In the era of big data, data volume and the number of data-intensive applications are rapidly increasing, requiring higher and higher flash storage capacity. As flash storage capacity rapidly increases and multiple file systems share the storage, flash storage systems face more complicated I/O patterns and flash management. Due to the limitation of the standard block device interface, flash storage systems cannot perceive the file systems semantics that impact I/O patterns and thus cannot efficiently optimize flash management based I/O patterns. Hence, the performance, lifetime, and fairness of flash storage systems decrease, which becomes a serious problem. To solve this problem, it could be a good solution by mining and utilizing file systems semantics. In this project, we first analyze the relationships between core designs of file systems and I/O patterns, mine relevant semantics, and design methods that pass semantics to the flash storage system.
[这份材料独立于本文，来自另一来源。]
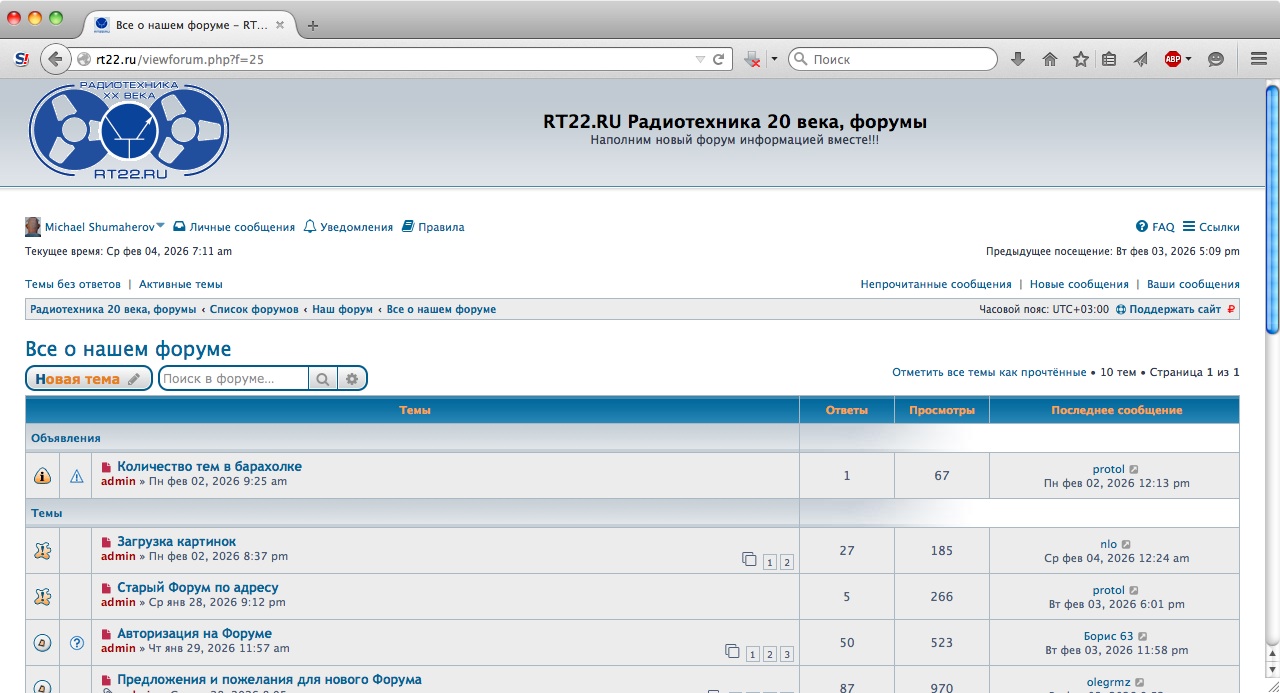The width and height of the screenshot is (1280, 693).
Task: Go to page 3 of Авторизация на Форуме
Action: click(787, 654)
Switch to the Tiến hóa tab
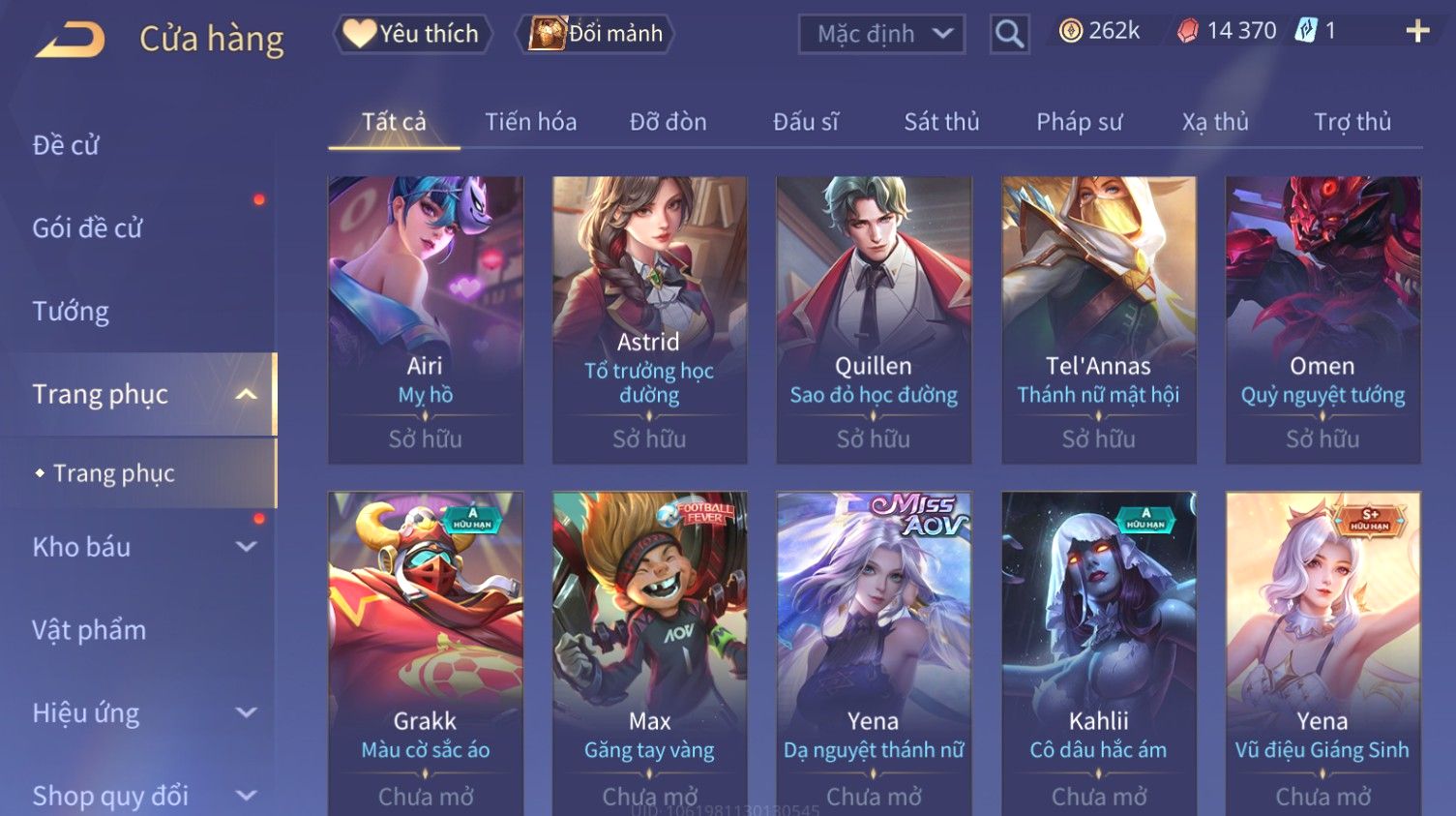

Then, we analyze the relationships between I/O patterns and efficiency of flash management and between I/O patterns and efficiency of resources allocation in the flash storage system. Based on the analysis, we investigate semantics-aware address translation technique, garbage collection technique, and resources (both storage space and I/O time budget) allocation and I/O scheduling technique. Finally, we build a real prototype of the flash storage system to evaluate the proposed techniques. The achievements of this project will provide new solutions and key technologies on improving the performance, lifetime, and QoS (quality of service) of flash storage in computer systems such as data centers, mobile terminals, and embedded devices.

大数据时代数据量和数据密集型应用快速增长，对闪存系统的容量提出越来越高的需求。随着闪存容量快速增加和多文件系统共享存储资源，闪存系统面临更复杂的I/O负载特征和闪存管理。由于块设备访问接口的局限性，闪存系统难以对文件系统的访问特征进行语义感知并根据访问特征优化闪存管理，造成存储性能、寿命和服务公平性下降，成为一个亟待解决的问题。因此，挖掘和利用语义是一条可能解决上述问题的新途径。本项目首先在文件系统层分析核心机制与I/O负载特征之间的关联关系，挖掘相关语义和建立语义传递机制；然后在闪存系统层分析I/O负载特征与闪存管理效能、资源分配效率之间的关系，研究语义感知的地址转换技术、垃圾回收技术、时空资源分配和I/O调度技术；最后构建真实的闪存系统原型来评估和验证这些技术。本项目研究成果将为提高大容量闪存系统在数据中心、移动终端和嵌入式设备等场景下的性能、寿命和服务质量提供新的解决方案和核心技术。

在大数据存储需求驱动下，闪存固态盘正在替代传统机械硬盘成为主流存储设备。然而，由于传统块设备接口的局限性，上层软件与闪存设备之间存在语义鸿沟，导致存储系统的性能和寿命优化面临瓶颈。针对这个问题，本项目围绕语义感知的闪存管理关键技术，从地址映射、垃圾回收、以及资源分配与I/O调度三个方面展开研究工作。在地址映射方面，提出感知存储负载重复数据语义和数据库日志数据语义，利用闪存地址重映射特性，在保证数据一致性基础上消除闪存上重复数据写入。在垃圾回收方面，提出感知文件系统和哈希索引场景下数据生命周期语义，实现冷热数据分离以减少闪存垃圾回收过程中数据迁移；另外提出在保证可靠性基础上选择性利用闪存copyback高级命令加速垃圾回收过程中数据迁移。在资源分配与I/O调度方面，提出感知多租户语义，通过闪存空间资源分配实现租户间性能隔离和总体性能优化；另外提出感知QLC闪存页读延迟差异特征，负载自适应地动态缓存读数据，以最大化读性能。以上研究成果为提高闪存存储系统的性能和寿命提供了新颖的技术思路和有效的解决方案。